If you want all updatable vms to go through sys-whonix try settings below.
sudo nano /etc/qubes-rpc/policy/qubes.UpdatesProxy
@type:TemplateVM @default allow,target=sys-whonix
@type:TemplateVM @anyvm deny
@tag:whonix-updatevm @default allow,target=sys-whonix
@tag:whonix-updatevm @anyvm deny
@type:StandaloneVM @default allow,target=sys-whonix
@type:StandaloneVM @anyvm deny
To update air-gapped StandaloneVM, add updates-proxy-setup in the vm’s settings from Services tap. Also, disable all updater checks and uncheck for dom0 updates and for qubes updates in Qubes Global Settings as far as I remember they do not go through whonix traffic.
Have a look at 90-default.policy and edit if any lines below are missing.
sudo nano /etc/qubes/policy.d/90-default.policy
# HTTP proxy for downloading updates
# Upgrade all TemplateVMs through sys-whonix.

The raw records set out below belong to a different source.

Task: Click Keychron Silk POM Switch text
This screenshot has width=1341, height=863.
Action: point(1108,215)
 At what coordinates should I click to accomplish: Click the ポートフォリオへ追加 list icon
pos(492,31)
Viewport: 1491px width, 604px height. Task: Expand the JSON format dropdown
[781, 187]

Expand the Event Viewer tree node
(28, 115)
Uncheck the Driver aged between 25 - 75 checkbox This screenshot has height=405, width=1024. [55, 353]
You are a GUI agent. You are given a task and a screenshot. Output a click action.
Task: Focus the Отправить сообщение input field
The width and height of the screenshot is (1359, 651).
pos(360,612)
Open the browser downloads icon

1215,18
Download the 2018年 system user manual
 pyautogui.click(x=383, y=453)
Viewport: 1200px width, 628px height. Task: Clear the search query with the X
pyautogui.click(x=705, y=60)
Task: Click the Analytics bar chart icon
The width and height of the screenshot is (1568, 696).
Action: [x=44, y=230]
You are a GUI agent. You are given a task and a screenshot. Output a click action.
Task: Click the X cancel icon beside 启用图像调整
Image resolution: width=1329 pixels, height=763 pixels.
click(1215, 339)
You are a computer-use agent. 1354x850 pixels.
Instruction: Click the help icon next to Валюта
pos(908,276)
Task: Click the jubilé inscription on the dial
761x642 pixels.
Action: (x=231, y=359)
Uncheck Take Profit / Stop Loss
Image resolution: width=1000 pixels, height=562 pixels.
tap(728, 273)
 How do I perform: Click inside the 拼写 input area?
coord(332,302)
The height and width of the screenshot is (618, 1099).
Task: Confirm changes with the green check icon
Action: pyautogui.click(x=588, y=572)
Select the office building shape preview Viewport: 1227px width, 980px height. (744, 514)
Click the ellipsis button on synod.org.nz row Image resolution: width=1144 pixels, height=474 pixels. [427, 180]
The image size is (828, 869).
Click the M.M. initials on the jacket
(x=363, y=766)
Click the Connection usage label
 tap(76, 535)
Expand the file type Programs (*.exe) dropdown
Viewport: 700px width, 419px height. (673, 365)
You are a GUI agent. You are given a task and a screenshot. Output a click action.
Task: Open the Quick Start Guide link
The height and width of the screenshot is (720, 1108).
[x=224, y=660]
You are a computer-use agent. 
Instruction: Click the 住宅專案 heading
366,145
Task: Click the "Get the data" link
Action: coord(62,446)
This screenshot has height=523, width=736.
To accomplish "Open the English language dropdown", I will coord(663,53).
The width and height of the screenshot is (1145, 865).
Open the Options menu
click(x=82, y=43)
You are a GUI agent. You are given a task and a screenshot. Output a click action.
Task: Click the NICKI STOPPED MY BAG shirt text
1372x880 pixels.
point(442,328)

#qubes.UpdatesProxy * @type:TemplateVM @default allow target=sys-whonix
# Upgrade Whonix TemplateVMs through sys-whonix.
qubes.UpdatesProxy * @tag:whonix-updatevm @default allow target=sys-whonix
# Deny Whonix TemplateVMs using UpdatesProxy of any other VM.
qubes.UpdatesProxy * @tag:whonix-updatevm @anyvm deny
# Default rule for all TemplateVMs - direct the connection to sys-whonix.
qubes.UpdatesProxy * @type:TemplateVM @default allow target=sys-whonix
qubes.UpdatesProxy * @type:TemplateVM @anyvm deny
# rules for StandaloneVMs - direct the connection to sys-whonix.
qubes.UpdatesProxy * @type:StandaloneVM @default allow target=sys-whonix
qubes.UpdatesProxy * @type:StandaloneVM @anyvm deny
qubes.UpdatesProxy * @anyvm @anyvm deny
In the official documents @ character is advised over $.
If fresh install files still have $ character in /etc/qubes-rpc/policy, then optionally you can try:
cd /etc/qubes-rpc/policy
for i in qubes* whonix*; do
sed -i 's/\$/\@/g' $i
done
This will replace every $ to @ in every files in /etc/qubes-rpc/policy.